(Collected data entries)
BEGIN

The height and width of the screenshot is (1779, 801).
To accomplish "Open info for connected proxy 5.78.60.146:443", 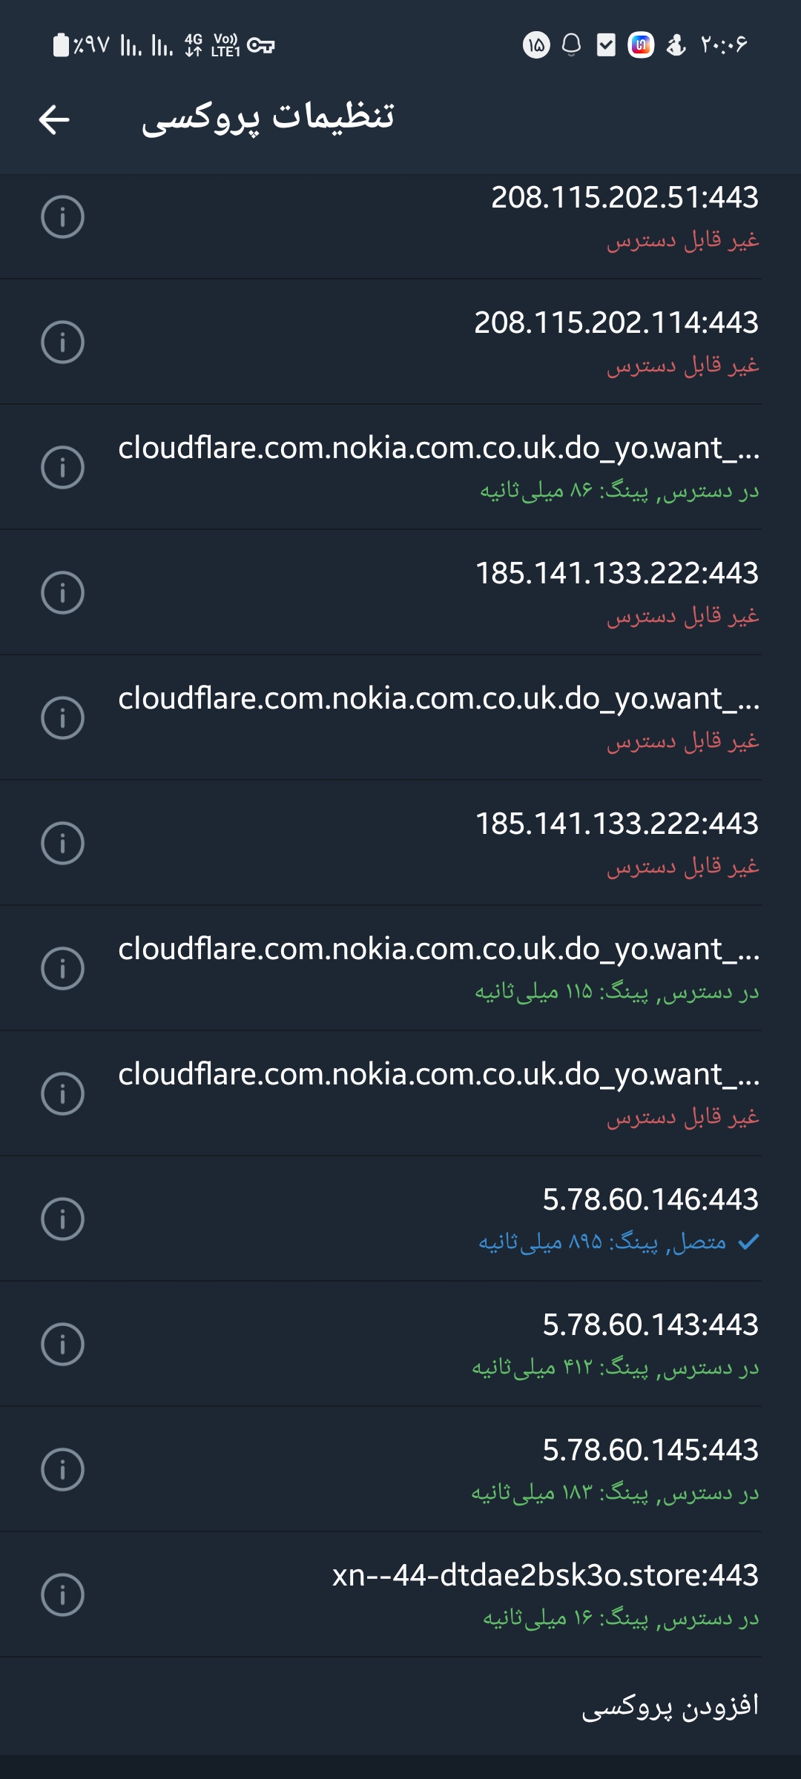I will point(62,1219).
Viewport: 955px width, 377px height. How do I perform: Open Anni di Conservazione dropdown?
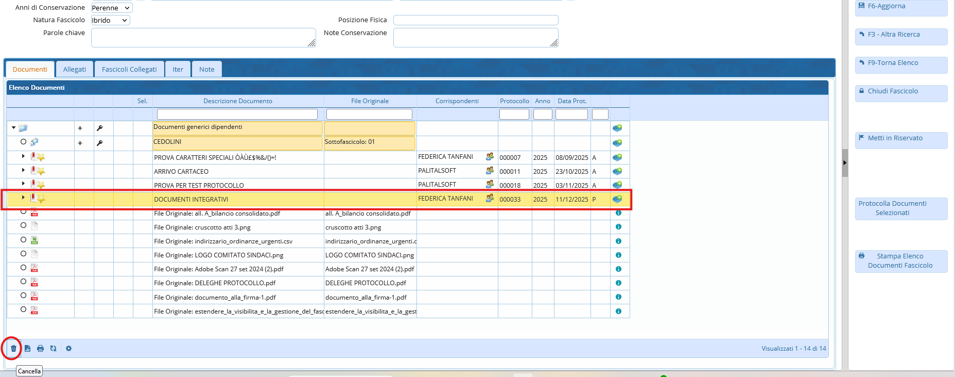(111, 8)
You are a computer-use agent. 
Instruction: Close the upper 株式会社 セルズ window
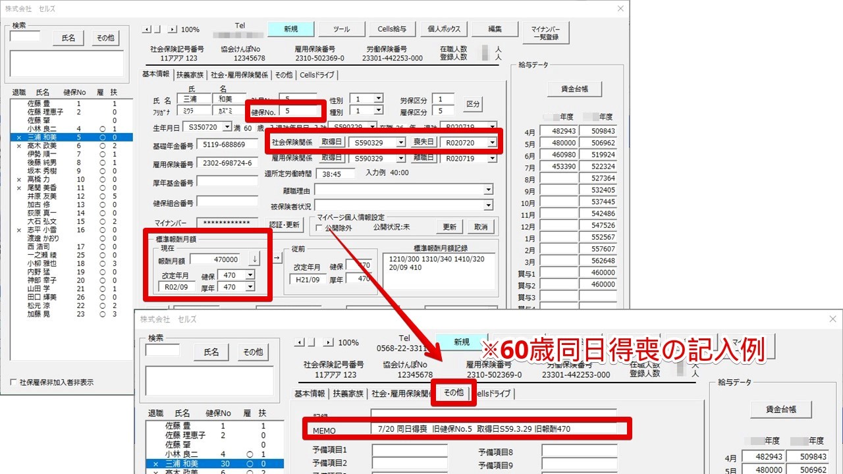(x=620, y=9)
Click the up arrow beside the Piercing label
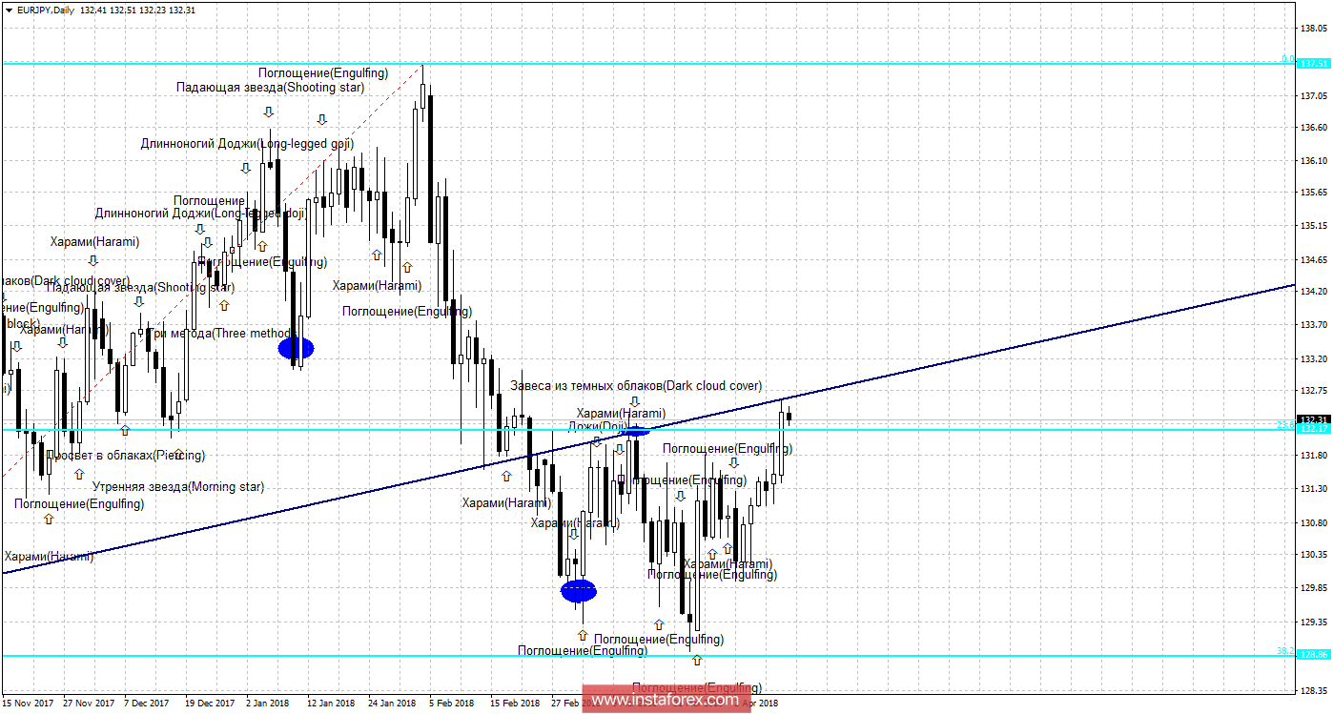Viewport: 1333px width, 714px height. tap(178, 455)
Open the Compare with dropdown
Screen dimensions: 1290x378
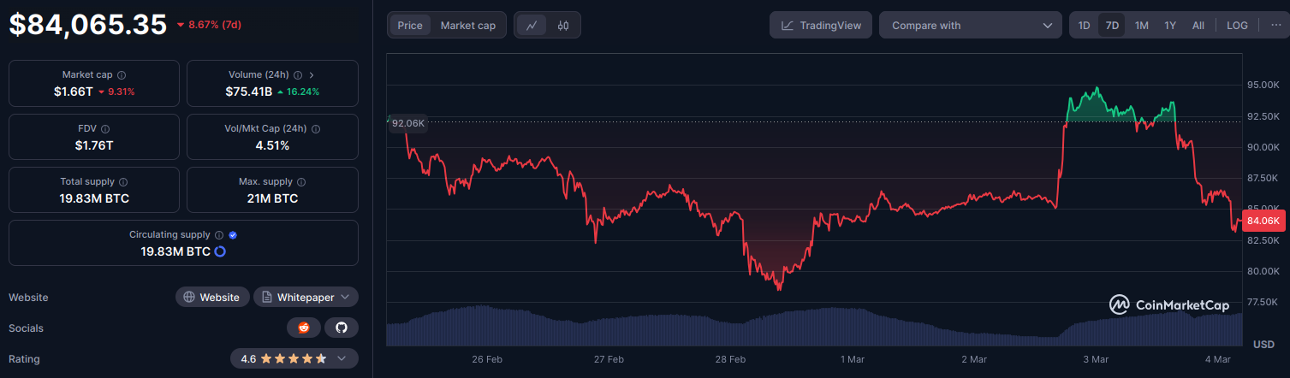pyautogui.click(x=971, y=26)
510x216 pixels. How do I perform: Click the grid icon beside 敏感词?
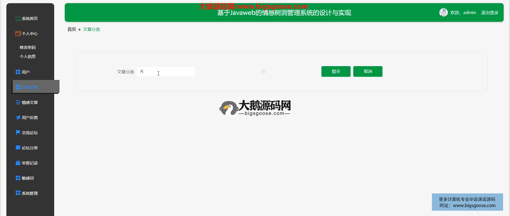[18, 178]
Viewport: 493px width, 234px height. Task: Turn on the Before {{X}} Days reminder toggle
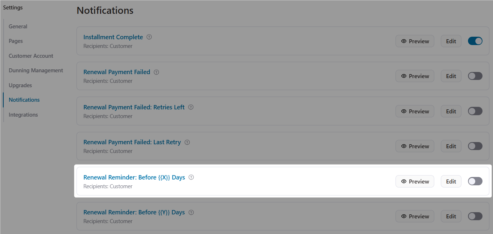click(x=475, y=181)
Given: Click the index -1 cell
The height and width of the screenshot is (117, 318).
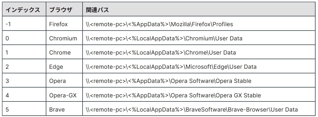Looking at the screenshot, I should click(x=8, y=24).
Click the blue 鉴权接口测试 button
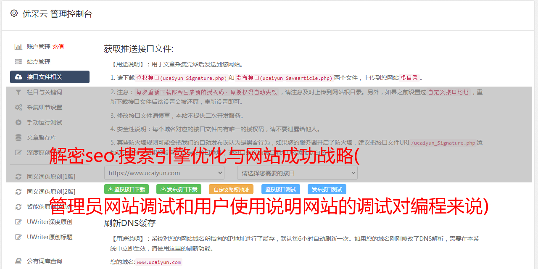 [x=281, y=189]
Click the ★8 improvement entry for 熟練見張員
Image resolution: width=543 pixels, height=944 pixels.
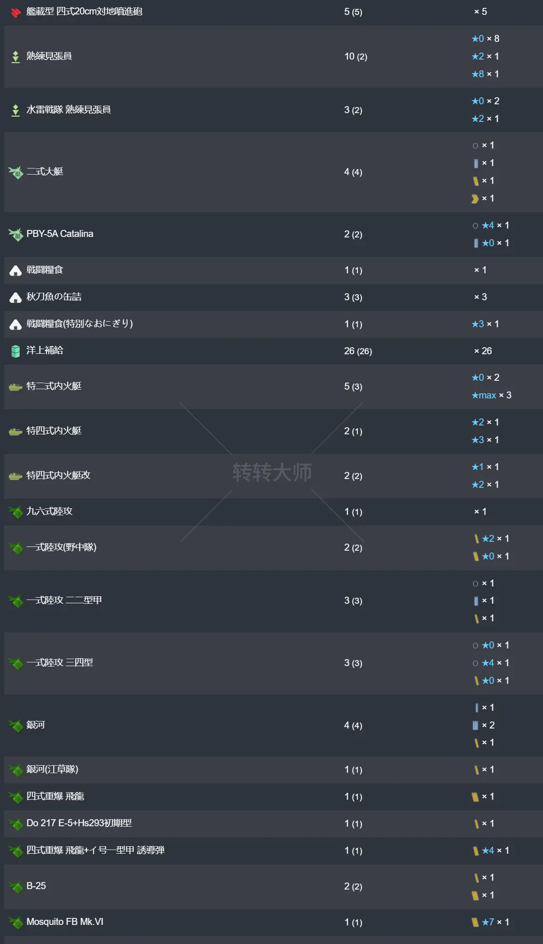click(x=485, y=74)
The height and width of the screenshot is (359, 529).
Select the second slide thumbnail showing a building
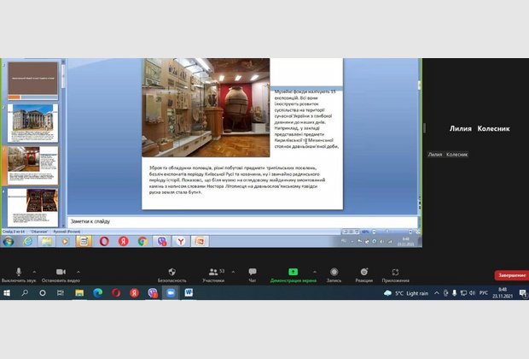click(x=33, y=121)
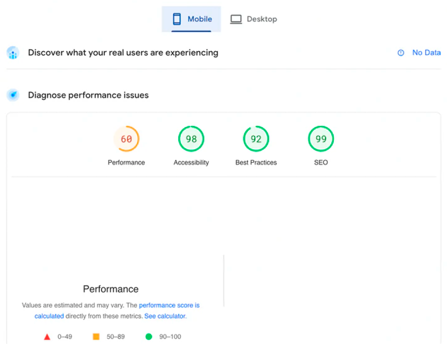447x344 pixels.
Task: Click the orange square 50–89 legend marker
Action: click(96, 336)
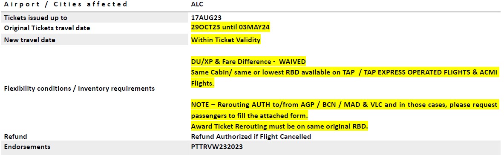Click 'Flexibility conditions / Inventory requirements' label
The width and height of the screenshot is (504, 155).
79,89
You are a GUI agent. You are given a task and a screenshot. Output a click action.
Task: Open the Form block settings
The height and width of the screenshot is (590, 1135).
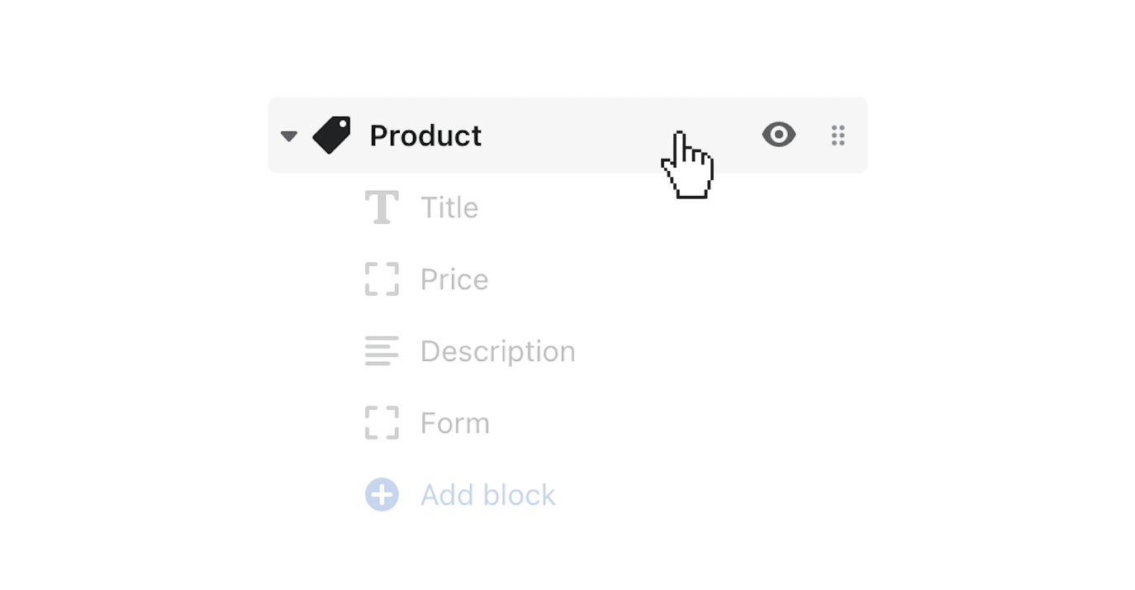pyautogui.click(x=455, y=422)
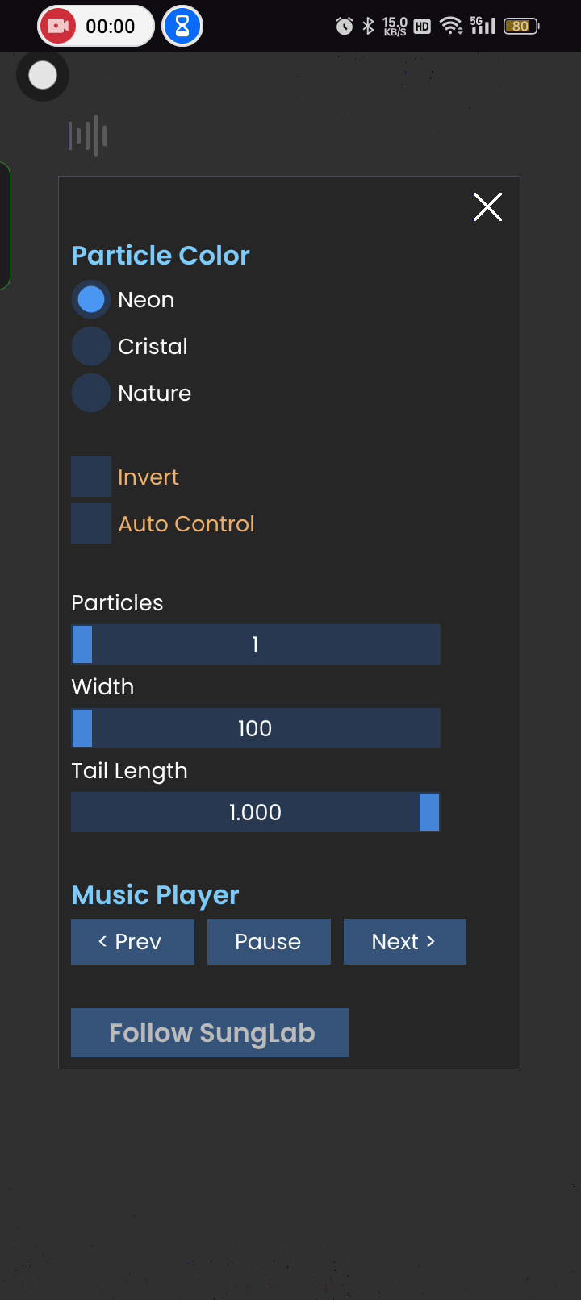
Task: Tap the blue hourglass timer icon
Action: tap(182, 27)
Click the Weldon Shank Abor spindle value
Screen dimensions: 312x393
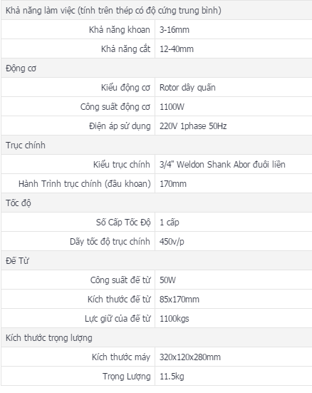pyautogui.click(x=222, y=165)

END

What you should do:
Return from the data every line that holds "agent".

Answer to this exercise:
You are a computer-use agent. 
You are a GUI agent. You are given a task and a screenshot. Output a click action.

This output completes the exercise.